Obwohl die App bereits mehr als zehntausend Mal bei Google Play heruntergeladen wurde, sind die Bewertungen den Kommentaren zufolge alles andere als begeistert. So beklagen sich die Nutzer über die geringe Anzahl an Profilen in Moskau, während es im Landesinneren Russlands im Umkreis von 100 Kilometern überhaupt keine Profile gibt.
Der Administrator antwortet, dass die App gerade erst an den Start gegangen ist und verspricht, in Zukunft eine Vielzahl von Optionen für den Aufbau von Beziehungen anzubieten.
Etwa zur gleichen Zeit, im Juli dieses Jahres, erstellte der rechtsextreme Blogger Wladislaw Pozdnjakow auf Telegram seinen eigenen Bot für Online-Dating mit dem klangvollen Namen «Nataschki und Stepaschki». Männer müssen für ein Monatsabonnement etwa 10 Franken bezahlen, während Frauen «nach sorgfältiger Moderation» kostenlosen Zugang erhalten.

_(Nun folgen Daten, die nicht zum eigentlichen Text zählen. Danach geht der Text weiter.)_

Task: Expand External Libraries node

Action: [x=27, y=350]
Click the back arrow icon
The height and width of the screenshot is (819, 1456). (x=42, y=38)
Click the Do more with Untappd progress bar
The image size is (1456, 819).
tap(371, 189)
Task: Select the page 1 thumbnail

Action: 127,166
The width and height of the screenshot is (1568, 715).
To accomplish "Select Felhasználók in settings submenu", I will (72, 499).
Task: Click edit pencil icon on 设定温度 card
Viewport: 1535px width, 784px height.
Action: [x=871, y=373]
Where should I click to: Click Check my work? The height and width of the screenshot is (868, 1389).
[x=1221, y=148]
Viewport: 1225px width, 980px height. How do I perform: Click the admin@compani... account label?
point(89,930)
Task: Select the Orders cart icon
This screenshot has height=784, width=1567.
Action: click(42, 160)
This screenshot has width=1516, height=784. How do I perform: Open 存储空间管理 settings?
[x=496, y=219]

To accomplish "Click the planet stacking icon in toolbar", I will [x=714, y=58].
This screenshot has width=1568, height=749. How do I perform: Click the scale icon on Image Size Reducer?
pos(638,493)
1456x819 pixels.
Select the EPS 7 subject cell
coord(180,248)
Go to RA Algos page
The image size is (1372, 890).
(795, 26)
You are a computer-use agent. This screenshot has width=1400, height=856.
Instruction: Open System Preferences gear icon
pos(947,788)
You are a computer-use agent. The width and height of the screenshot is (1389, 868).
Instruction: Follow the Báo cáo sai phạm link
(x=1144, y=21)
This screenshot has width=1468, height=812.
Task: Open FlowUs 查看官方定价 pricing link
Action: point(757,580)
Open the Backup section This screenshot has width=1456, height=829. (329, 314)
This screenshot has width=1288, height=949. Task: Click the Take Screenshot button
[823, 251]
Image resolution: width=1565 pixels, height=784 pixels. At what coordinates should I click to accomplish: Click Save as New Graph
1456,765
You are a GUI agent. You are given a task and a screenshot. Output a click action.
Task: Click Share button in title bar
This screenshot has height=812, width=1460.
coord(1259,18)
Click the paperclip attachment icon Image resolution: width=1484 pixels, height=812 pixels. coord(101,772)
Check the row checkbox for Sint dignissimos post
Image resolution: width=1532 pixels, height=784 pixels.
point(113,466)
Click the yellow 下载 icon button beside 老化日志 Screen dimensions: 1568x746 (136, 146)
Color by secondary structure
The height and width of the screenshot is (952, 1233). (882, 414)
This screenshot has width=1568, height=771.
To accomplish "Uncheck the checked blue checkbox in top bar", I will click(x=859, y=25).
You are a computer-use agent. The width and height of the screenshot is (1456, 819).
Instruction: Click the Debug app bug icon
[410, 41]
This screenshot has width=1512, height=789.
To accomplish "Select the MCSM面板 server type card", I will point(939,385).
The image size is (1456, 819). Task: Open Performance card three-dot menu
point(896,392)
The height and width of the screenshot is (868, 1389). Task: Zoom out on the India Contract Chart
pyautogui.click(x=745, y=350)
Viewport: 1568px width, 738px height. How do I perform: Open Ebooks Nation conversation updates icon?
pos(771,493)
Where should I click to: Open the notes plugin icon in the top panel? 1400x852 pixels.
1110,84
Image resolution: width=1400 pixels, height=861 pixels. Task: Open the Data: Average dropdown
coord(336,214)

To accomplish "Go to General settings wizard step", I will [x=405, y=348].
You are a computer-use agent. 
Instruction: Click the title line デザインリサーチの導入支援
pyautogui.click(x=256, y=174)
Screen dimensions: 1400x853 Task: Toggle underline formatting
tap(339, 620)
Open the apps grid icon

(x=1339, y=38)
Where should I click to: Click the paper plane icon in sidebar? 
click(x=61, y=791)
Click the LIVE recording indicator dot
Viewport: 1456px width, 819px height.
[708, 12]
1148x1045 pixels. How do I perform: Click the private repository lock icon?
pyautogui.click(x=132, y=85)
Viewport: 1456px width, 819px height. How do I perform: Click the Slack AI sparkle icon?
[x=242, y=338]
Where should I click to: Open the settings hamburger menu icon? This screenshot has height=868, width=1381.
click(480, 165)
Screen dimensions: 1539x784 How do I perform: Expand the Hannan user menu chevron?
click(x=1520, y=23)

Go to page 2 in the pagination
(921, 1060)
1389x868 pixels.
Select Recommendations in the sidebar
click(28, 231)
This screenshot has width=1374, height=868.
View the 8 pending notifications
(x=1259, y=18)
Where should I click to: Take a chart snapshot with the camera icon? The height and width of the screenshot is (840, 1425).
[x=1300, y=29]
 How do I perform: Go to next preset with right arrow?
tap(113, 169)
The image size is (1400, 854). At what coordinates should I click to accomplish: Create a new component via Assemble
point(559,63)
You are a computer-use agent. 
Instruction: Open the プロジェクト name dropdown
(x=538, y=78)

Eine Nacht für 10'000 Franken
Pozdnjakow verspricht den Frauen «staatliche Vergünstigungen, eine starke männliche Schulter und Fürsorge» von «jungen und heissen Soldaten». In seinem Telegram-Kanal (über 700'000 Abonnenten) forderte Pozdnjakow Soldaten auf, ihren Freundinnen nichts über die Geschehnisse an der Front zu erzählen und «keine Dickpics zu verschicken.» Es ist schwer zu beurteilen, wie gross die Auswahl an Dating-Angeboten dieses Bots ist.
Trotz des Bestrebens der Kreml-nahen Strukturen, den Kriegsteilnehmern traditionelle Familienwerte zu vermitteln, ist in den von Russland besetzten Gebieten ein Anstieg der Prostitution zu beobachten. Wie regionale Medien berichteten, sind in den Regionen Donezk und Luhansk «sehr viele alleinstehende Männer mit einem für lokale Verhältnisse sehr hohen Einkommen aufgetaucht».
Das unabhängige russische Online-Magazin «Verstka» hat eine Recherche zum Thema Prostitution in den besetzten Gebieten durchgeführt. Frauen kommen aus den Tiefen Russlands in diese Regionen, um Geld zu verdienen. Sie finden ihre Kunden in Telegram-Chats. Nach ihren Angaben sind 99 Prozent der Kunden in den besetzten Gebieten russische Soldaten. (aargauerzeitung.ch)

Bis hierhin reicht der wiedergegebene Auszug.